What's in the Activity Store:
- Reusable Activity Templates: Pre-configured activities (for example, "Build and Package," "Deploy to Production," "Security Scan")
- Inputs and Outputs: Encapsulated pipeline configurations with input and output mappings
- Standard and Custom Activities: Both platform-provided and organization-specific activities
Benefits:
- Consistency: Standardized activity implementations ensure consistent behavior across releases
- Efficiency: Faster process creation by reusing pre-built activities
- Governance: Centralized control over approved activities and integrations
- Collaboration: Share activities across teams and projects
Learn more in the Activity Store documentation.
Activity Lifecycle
Activities progress through several states during execution:
- Pending: Activity is scheduled but not yet started; waiting for dependencies to complete
- Running: Activity is currently executing (pipeline running or awaiting user input)

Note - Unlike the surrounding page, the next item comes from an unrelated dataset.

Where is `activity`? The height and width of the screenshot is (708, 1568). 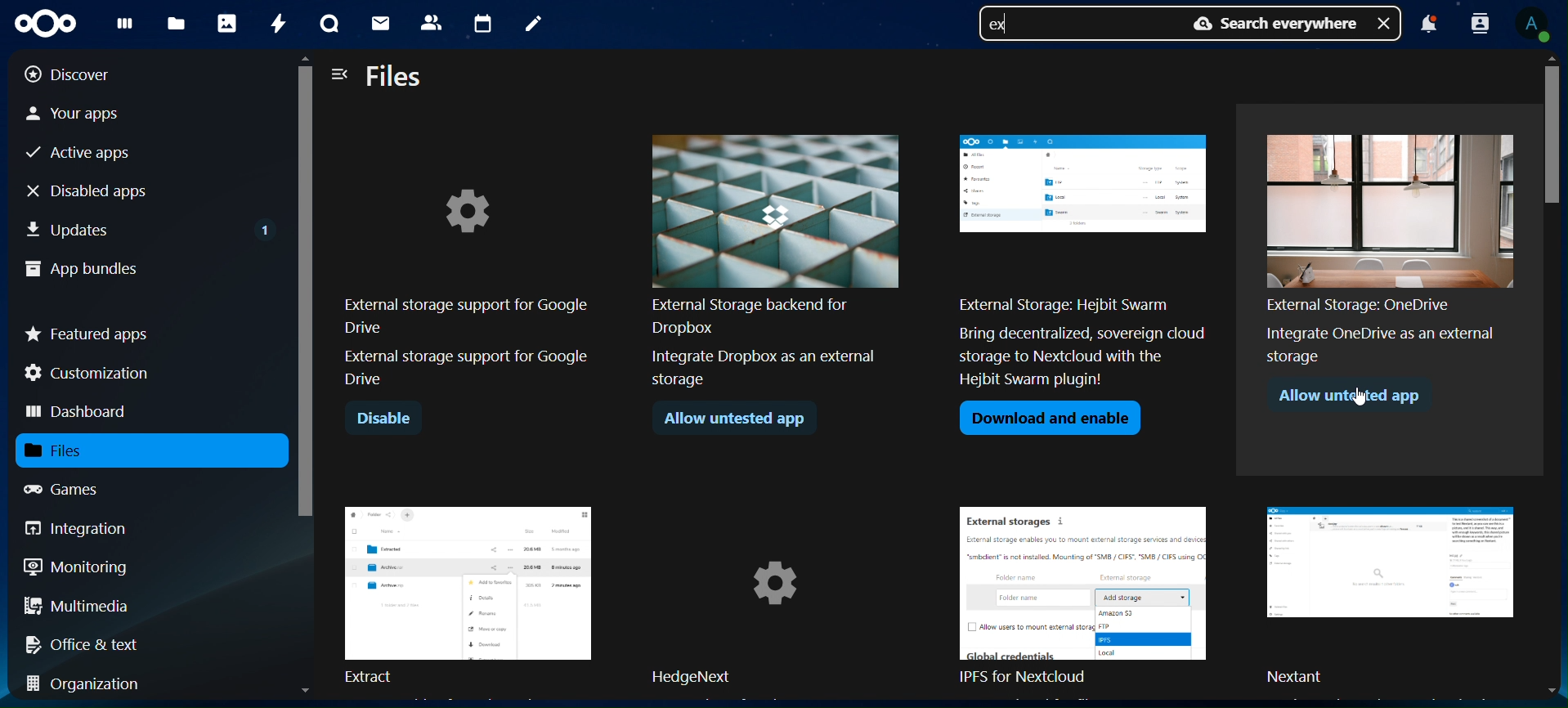 activity is located at coordinates (275, 24).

- Succeeded: Activity completed successfully
- Failed: Activity encountered an error; remediation may be required
- On Hold: Activity is paused; waiting for manual input, approval, or external condition
- Skipped: Activity was intentionally bypassed due to conditions or configuration
- Ignored: Activity failed but was marked as ignorable; process continues despite the failure
Activity Dependencies and Execution Order
Activities can depend on other activities within the same phase, controlling execution order:
Sequential Execution: Activity B depends on Activity A; B starts only after A completes successfully.
phase:
activities:
- activity:
id: build_artifact
name: Build Artifact
depends-on: []
- activity:
id: security_scan
name: Security Scan
depends-on:
- build_artifact
Parallel Execution: Activities with no dependencies run concurrently to reduce overall execution time.
phase:
activities:
- activity:
id: unit_tests
name: Unit Tests
depends-on: []
- activity:
id: integration_tests
name: Integration Tests
depends-on: []
Conditional Execution: Activities can be conditionally executed based on expressions, variables, or previous activity outcomes.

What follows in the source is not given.